In T 2707/16 wurde die streitige Zurückweisungsentscheidung über 14 Jahre nach dem Anmeldetag getroffen. Die Kammer urteilte, dass die übermäßigen Verzögerungen, insbesondere der Zeitraum von mehr als sieben Jahren bis zum Versand des zweiten Sachbescheids, einen Verfahrensmangel darstellten. Die Kammer argumentierte, dass der Mangel zudem wesentlich war, weil die starken Verzögerungen zur Folge hatten, dass die erstinstanzliche Entscheidung aufgrund der Verfahrensmängel erheblich später erfolgte. Somit wirkten sie sich auf ein wesentliches Element der Entscheidung aus, nämlich das Datum ("verzögertes Recht ist verweigertes Recht"). Die Rückzahlung der Beschwerdegebühr sei nach Auffassung der Kammer unter den Umständen jedoch nur dann als billig anzusehen, wenn der Anmelder in irgendeiner Weise deutlich gemacht habe, dass er dem Verfahrensstillstand nicht stillschweigend zustimmt.

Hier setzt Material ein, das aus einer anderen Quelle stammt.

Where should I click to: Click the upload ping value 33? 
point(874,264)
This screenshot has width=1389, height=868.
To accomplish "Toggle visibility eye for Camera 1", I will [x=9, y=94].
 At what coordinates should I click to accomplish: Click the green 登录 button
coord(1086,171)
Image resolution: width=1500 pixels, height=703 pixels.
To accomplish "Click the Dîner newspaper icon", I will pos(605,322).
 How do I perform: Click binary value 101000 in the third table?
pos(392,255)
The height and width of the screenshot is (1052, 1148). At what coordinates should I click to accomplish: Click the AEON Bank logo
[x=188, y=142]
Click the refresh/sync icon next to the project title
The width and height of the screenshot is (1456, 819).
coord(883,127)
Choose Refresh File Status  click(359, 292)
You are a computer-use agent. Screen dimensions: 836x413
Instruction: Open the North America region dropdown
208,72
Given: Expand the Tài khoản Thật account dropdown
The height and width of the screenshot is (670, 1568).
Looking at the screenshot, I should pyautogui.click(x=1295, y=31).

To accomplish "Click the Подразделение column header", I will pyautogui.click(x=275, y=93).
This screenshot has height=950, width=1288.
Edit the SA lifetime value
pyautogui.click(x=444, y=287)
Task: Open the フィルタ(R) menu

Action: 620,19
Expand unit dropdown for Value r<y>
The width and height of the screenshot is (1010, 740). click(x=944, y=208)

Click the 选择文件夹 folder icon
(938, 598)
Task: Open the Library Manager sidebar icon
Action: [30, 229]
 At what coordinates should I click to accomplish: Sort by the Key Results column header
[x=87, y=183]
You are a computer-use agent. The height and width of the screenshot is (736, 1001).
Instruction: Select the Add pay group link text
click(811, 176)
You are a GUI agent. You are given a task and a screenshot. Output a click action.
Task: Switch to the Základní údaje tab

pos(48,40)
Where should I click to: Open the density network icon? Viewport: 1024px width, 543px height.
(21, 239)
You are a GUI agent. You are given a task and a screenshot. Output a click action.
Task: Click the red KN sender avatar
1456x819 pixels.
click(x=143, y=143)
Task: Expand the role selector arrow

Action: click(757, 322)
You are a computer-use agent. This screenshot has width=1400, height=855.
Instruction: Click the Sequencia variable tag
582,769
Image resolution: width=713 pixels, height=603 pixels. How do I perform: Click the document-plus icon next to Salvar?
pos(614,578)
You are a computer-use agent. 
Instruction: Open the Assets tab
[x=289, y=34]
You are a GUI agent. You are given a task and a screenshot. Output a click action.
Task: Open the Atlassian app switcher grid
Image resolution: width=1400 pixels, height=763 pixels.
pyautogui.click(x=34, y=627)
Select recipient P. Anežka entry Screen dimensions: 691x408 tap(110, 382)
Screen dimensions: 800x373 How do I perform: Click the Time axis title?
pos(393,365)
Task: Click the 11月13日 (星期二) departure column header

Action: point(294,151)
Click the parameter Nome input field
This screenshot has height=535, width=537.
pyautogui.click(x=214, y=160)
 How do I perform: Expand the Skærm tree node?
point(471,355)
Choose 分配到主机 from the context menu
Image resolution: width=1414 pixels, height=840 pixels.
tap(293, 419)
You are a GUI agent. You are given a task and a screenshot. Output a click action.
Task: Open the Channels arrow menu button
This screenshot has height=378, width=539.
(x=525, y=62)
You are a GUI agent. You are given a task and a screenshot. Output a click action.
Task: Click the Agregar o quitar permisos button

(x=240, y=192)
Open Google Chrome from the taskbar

Die Kammer wies darauf hin, dass der Beschwerdeführer dies sehr lange Zeit nicht signalisiert habe, und wies den Antrag auf Rückzahlung zurück.
(iii) Fehlende Entscheidungskompetenz
Der Erlass einer Entscheidung durch ein unzuständiges Organ stellt einen wesentlichen Verfahrensmangel dar, der die Rückzahlung der Beschwerdegebühr rechtfertigt (s. T 2411/10, in der die Anmeldestelle und nicht die Prüfungsabteilung für die Entscheidung zuständig war). Ein wesentlicher Verfahrensmangel liegt vor, wenn die Entscheidung durch einen unzuständigen Formalsachbearbeiter ergangen ist (J 10/82, ABl. 1983, 94; T 114/82, ABl. 1983, 323; T 790/93, T 749/02).
(iv) Nicht von allen Mitgliedern gebilligte Entscheidung
In T 225/96 entschied die Kammer, dass es einen wesentlichen Verfahrensmangel darstellt, wenn den Beteiligten der Entwurf einer Entscheidung zugestellt wird, der nicht von allen Mitgliedern der Einspruchsabteilung, die an der mündlichen Verhandlung teilgenommen haben, gebilligt worden ist.